* [Exercise aim] Go to the line with "DELIVERY & RETURNS (874, 760)" in the entries below and write out every line from there through the line with "Login (46, 509)", exactly and without pictures.

* [Data shown]
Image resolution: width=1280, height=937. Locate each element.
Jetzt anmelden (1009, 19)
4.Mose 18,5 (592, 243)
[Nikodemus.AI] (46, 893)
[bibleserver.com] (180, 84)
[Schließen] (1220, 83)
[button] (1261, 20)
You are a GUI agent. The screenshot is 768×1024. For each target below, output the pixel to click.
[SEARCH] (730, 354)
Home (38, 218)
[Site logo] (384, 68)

* * *

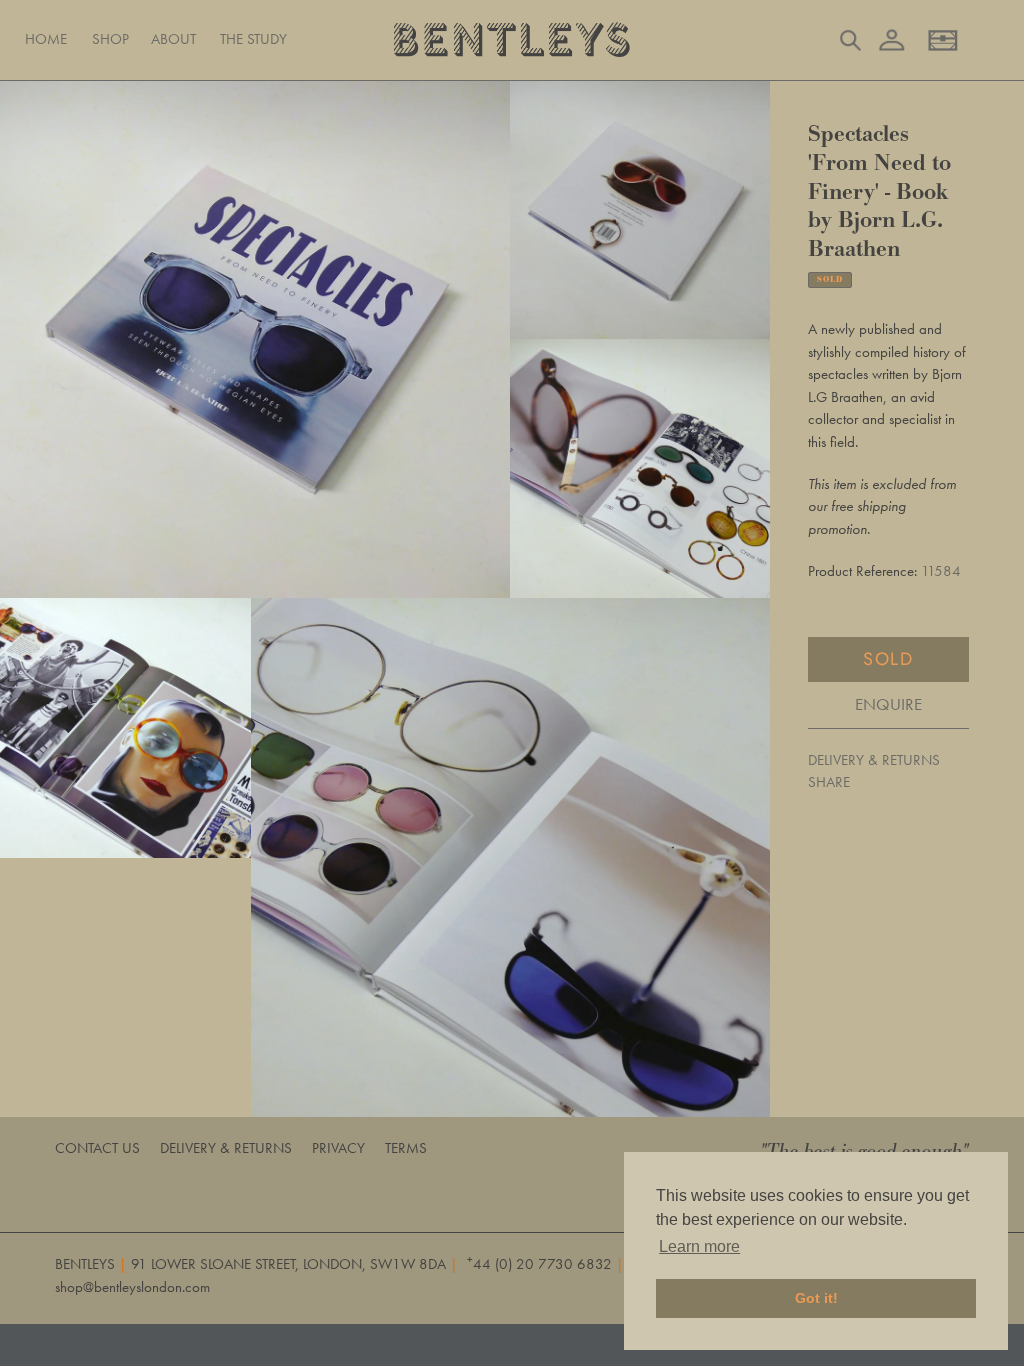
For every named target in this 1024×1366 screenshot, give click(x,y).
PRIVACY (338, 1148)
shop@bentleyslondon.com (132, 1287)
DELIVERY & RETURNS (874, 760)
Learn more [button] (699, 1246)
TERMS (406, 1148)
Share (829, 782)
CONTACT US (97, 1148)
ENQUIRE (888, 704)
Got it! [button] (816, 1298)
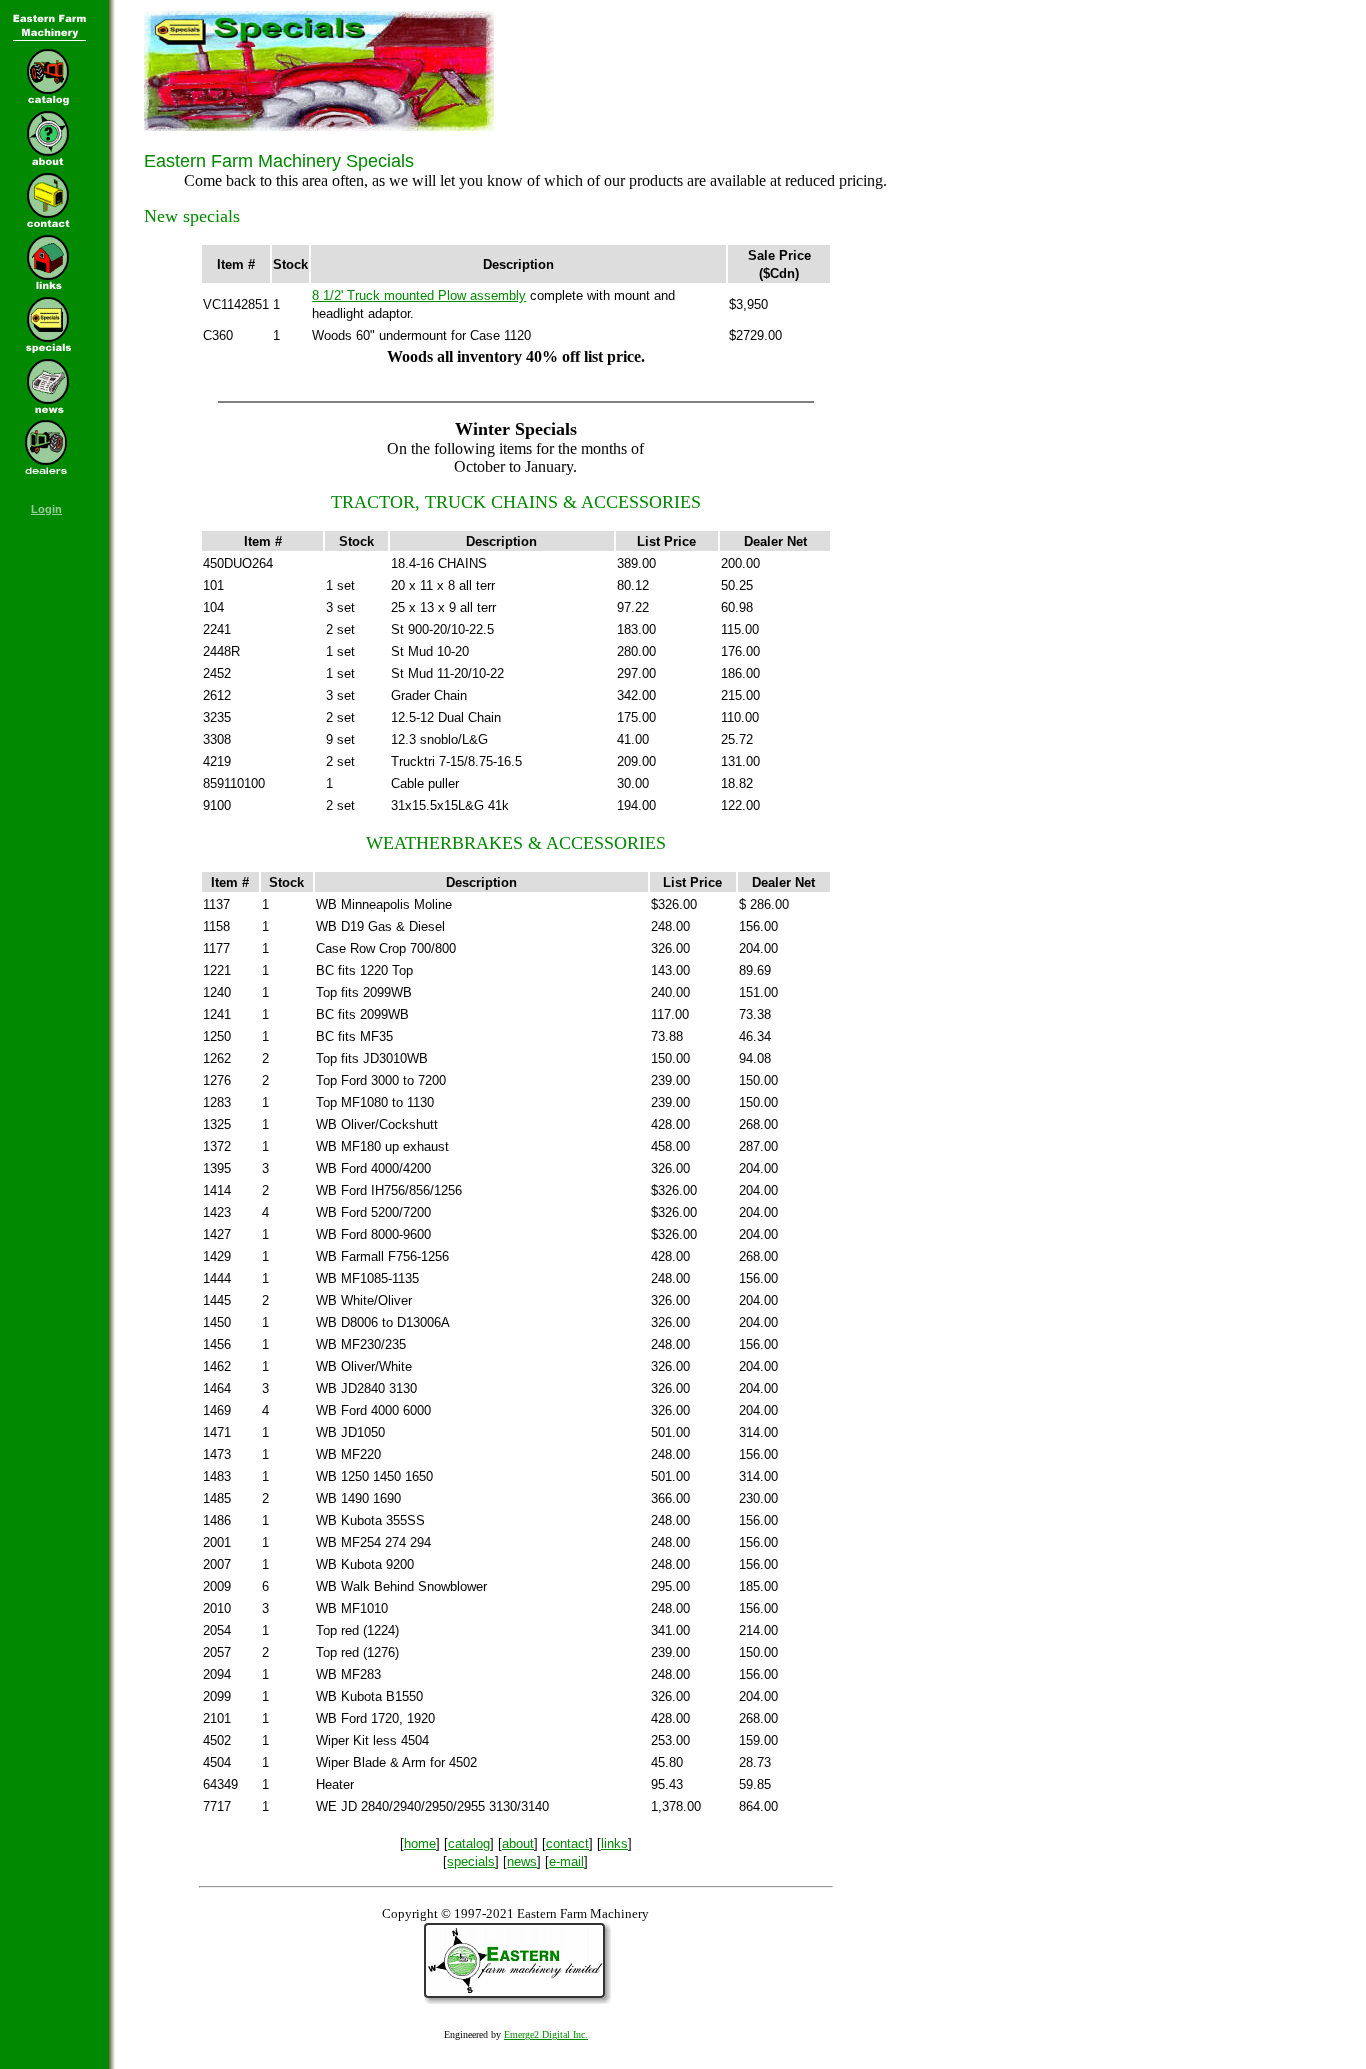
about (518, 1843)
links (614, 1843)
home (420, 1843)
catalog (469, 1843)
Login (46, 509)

* [Answer to this problem]
DELIVERY & RETURNS (874, 760)
Learn more [button] (699, 1246)
TERMS (406, 1148)
Share (829, 782)
CONTACT US (97, 1148)
ENQUIRE (888, 704)
Got it! [button] (816, 1298)
about (518, 1843)
links (614, 1843)
home (420, 1843)
catalog (469, 1843)
Login (46, 509)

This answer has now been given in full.